**What you will do**
Each entry below must appear in the answer exactly as written.

:: Record extracts ::

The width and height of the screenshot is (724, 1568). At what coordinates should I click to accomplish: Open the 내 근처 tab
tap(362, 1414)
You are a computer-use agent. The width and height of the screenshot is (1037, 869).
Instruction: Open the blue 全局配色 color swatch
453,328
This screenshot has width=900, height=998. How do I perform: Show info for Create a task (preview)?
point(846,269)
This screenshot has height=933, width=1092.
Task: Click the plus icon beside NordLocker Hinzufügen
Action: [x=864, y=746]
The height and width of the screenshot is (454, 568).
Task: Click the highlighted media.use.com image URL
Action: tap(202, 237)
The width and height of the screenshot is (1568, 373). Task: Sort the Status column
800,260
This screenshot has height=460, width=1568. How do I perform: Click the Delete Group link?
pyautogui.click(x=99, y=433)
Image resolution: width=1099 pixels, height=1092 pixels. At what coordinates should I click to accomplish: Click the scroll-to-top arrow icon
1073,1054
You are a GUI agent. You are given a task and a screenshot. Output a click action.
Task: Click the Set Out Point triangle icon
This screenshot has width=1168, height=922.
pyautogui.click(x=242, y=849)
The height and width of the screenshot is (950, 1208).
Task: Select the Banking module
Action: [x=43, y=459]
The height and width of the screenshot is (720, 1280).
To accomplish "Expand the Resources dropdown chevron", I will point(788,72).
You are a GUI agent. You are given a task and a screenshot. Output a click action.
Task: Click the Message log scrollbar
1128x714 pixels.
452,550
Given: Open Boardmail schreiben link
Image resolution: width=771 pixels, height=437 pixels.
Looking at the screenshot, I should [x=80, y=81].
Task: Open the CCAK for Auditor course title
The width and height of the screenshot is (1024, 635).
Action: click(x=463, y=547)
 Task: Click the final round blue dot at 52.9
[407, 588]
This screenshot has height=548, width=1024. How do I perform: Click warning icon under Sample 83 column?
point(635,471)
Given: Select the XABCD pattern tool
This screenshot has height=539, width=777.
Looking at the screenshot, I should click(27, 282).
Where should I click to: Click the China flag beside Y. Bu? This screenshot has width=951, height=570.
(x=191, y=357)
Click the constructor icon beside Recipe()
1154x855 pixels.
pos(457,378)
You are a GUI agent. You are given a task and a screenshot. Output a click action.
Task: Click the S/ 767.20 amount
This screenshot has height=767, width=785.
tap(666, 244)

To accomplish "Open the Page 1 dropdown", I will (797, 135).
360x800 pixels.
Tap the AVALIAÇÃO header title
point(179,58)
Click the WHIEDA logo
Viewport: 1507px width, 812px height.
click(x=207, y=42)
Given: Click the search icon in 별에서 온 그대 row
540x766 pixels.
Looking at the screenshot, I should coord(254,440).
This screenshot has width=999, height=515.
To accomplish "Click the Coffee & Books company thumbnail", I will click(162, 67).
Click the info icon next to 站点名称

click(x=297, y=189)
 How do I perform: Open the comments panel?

:::

**Solution below**
The width and height of the screenshot is (724, 1568). At what coordinates should I click to accomplish: Open the 내 근처 tab
tap(362, 1414)
You are a computer-use agent. The width and height of the screenshot is (1037, 869).
Instruction: Open the blue 全局配色 color swatch
453,328
This screenshot has width=900, height=998. How do I perform: Show info for Create a task (preview)?
point(846,269)
This screenshot has height=933, width=1092.
Task: Click the plus icon beside NordLocker Hinzufügen
Action: [x=864, y=746]
The height and width of the screenshot is (454, 568).
Task: Click the highlighted media.use.com image URL
Action: tap(202, 237)
The width and height of the screenshot is (1568, 373). Task: Sort the Status column
800,260
This screenshot has height=460, width=1568. How do I perform: Click the Delete Group link?
pyautogui.click(x=99, y=433)
Image resolution: width=1099 pixels, height=1092 pixels. At what coordinates should I click to accomplish: Click the scroll-to-top arrow icon
1073,1054
You are a GUI agent. You are given a task and a screenshot. Output a click action.
Task: Click the Set Out Point triangle icon
This screenshot has width=1168, height=922.
pyautogui.click(x=242, y=849)
The height and width of the screenshot is (950, 1208).
Task: Select the Banking module
Action: [x=43, y=459]
The height and width of the screenshot is (720, 1280).
To accomplish "Expand the Resources dropdown chevron", I will point(788,72).
You are a GUI agent. You are given a task and a screenshot. Output a click action.
Task: Click the Message log scrollbar
1128x714 pixels.
452,550
Given: Open Boardmail schreiben link
Image resolution: width=771 pixels, height=437 pixels.
Looking at the screenshot, I should [x=80, y=81].
Task: Open the CCAK for Auditor course title
The width and height of the screenshot is (1024, 635).
Action: click(x=463, y=547)
 Task: Click the final round blue dot at 52.9
[407, 588]
This screenshot has height=548, width=1024. How do I perform: Click warning icon under Sample 83 column?
point(635,471)
Given: Select the XABCD pattern tool
This screenshot has height=539, width=777.
Looking at the screenshot, I should click(27, 282).
Where should I click to: Click the China flag beside Y. Bu? This screenshot has width=951, height=570.
(x=191, y=357)
Click the constructor icon beside Recipe()
1154x855 pixels.
pos(457,378)
You are a GUI agent. You are given a task and a screenshot. Output a click action.
Task: Click the S/ 767.20 amount
This screenshot has height=767, width=785.
tap(666, 244)

To accomplish "Open the Page 1 dropdown", I will (797, 135).
360x800 pixels.
Tap the AVALIAÇÃO header title
point(179,58)
Click the WHIEDA logo
Viewport: 1507px width, 812px height.
click(x=207, y=42)
Given: Click the search icon in 별에서 온 그대 row
540x766 pixels.
Looking at the screenshot, I should coord(254,440).
This screenshot has width=999, height=515.
To accomplish "Click the Coffee & Books company thumbnail", I will click(162, 67).
Click the info icon next to 站点名称

click(x=297, y=189)
 How do I perform: Open the comments panel?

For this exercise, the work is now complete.